[RPG] Should players know other creatures’ HP? How to deal with players not knowing the opponent’s HP if not

combatdnd-5egm-techniqueshit-pointsmetagaming

I recently started playing D&D, and I was wondering about this.
I know it is up to the DM to choose whether or not players know enemies' remaining HP in combat: is it recommended to do so?

Instinctively, I would like to describe the visual effects of damage rather than telling the remaining HP for immersion, but that comes with a few problems.
For example, for a spell like power word: kill that can only activate when the foe has 100 HP or less, how do you deal with it?

First of all, based on your personal experience, what would be your recommendation for telling HPs of monsters or not to players?
If your recommendation is not to do it, how do you deal with all these meta-knowledge issues in-game?

Best Answer

The DMG section on running combat (p.247-248) has this to say:

Most DMs track damage in secret so that their players don't know how many hit points a monster has remaining.

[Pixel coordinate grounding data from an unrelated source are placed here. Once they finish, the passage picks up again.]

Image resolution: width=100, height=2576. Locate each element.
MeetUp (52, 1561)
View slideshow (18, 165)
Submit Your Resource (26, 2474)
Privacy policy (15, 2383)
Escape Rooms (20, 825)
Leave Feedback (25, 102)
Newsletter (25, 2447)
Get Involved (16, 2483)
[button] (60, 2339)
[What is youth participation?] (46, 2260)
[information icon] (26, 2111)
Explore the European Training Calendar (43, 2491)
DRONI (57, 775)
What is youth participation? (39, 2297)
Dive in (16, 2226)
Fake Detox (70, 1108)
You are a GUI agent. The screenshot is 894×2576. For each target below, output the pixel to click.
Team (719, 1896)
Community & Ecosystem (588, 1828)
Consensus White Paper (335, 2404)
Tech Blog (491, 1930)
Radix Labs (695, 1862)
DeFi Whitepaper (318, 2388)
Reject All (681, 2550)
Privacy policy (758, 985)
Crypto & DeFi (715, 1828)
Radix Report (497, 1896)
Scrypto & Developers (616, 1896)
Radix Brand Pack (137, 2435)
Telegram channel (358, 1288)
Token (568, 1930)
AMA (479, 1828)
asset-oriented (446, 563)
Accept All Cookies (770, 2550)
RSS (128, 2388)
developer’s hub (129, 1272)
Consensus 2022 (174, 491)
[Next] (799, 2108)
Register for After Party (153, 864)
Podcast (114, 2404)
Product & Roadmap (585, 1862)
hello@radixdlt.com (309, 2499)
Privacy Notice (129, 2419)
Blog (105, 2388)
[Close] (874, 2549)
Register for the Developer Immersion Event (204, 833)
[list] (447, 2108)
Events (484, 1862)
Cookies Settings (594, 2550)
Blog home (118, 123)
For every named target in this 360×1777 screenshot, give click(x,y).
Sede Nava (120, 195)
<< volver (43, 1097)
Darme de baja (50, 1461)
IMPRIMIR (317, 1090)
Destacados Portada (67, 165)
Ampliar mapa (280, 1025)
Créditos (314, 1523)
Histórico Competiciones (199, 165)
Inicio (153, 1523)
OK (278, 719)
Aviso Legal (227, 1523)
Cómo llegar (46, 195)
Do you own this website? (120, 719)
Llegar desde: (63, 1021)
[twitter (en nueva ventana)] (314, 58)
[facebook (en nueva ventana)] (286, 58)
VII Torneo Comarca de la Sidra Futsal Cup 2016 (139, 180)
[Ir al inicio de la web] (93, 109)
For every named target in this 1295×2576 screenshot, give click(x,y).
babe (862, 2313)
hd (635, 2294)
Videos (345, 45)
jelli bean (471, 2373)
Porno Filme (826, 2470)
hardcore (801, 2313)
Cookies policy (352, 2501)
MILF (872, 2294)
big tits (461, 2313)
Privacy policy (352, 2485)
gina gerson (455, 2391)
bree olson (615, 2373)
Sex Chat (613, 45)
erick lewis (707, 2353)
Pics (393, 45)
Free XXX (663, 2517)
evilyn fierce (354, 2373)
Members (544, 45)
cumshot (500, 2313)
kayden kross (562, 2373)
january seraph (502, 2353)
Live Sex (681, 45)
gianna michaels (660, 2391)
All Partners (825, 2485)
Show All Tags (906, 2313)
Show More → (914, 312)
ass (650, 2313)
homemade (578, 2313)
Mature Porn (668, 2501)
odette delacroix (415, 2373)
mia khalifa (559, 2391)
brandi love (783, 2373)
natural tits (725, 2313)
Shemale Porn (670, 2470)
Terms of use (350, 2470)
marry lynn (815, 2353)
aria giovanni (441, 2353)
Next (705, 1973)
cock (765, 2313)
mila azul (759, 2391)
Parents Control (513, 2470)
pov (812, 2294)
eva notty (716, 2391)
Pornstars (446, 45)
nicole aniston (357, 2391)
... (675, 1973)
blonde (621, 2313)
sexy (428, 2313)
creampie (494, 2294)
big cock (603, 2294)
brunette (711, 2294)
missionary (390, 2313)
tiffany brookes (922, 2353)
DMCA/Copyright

Whether you choose to be secretive or not is up to you.

Players often ask how hurt a monster looks. Don't ever feel as though you need to reveal exact hit points, but if a monster is below half its hit point maximum, it's fair to say that it has visible wounds and appears beaten down. You can describe a monster taken to half its hit points as bloodied, giving the players a sense of progress in a fight against a tough opponent, and helping them judge when to use their most powerful spells and abilities.

And since the Fighter's Battlemaster has a class feature (Know Your Enemy) that can tell you their HP in a very vague way, whether they have more or less than you do, it seems clear that the game at least expects HP to be secret information, while allowing that some DMs may decide not to hide it.

Most DMs, including me, give some kind of general indication of how much HP a monster has left using general terms like the "bloodied" reference above, which originates from 4th edition using that term to mean "below half health" (a good idea used -- perhaps overused -- in 4e to trigger a dramatic difficulty or style change in the fight). Many DMs describe being above half health as "unhurt" or "barely injured", below 50% as "hurt" or "has taken a few hits", and then at very low HP, perhaps 10%, phrases like "in really bad shape" or "barely standing" are common. There's usually nothing more clear than those, though, and definitely nothing numeric.

At my table, terms like "barely standing" are usually code to let the players know that the creature has only a handful of HP left; they can expect to take out the monster with a single hit of a basic weapon attack or cantrip. I'm letting them know they don't need to expend any resources on finishing off that target. Once in a while when an attack just barely fails to drop a monster I'll say something like "Ohhh! He's got two hit points left!" or "He survives that hit with one HP!" just to ramp up the tension. (But depending on the hit, I'm just as likely to ignore the last couple HP -- it's dramatic and fun to have a monster get finished off with a huge crit or incinerated by a fireball, so I have no problem with fudging in favor of the players there.)

I personally have never seen a problem with the metagame implications of Power Word: Kill, sleep, and similar spells and effects that depend on specific HP totals. Yes, there's a tactical decision to make there. Do you throw the spell now, or hold back and deal some more damage first? If you throw it too early, you waste the spell on a creature too strong for it. If you wait too long, you waste some of the spell's potential output, possibly taking more damage than you had to.

But that is, as they say, a feature, not a bug. Using those kind of spells is something of a gamble, and that's one of the balancing factors to them. I don't think you should be able to use spells like that with absolute certainty that they'll work. There's no save, so you have more control than you would otherwise, but it's never a sure thing.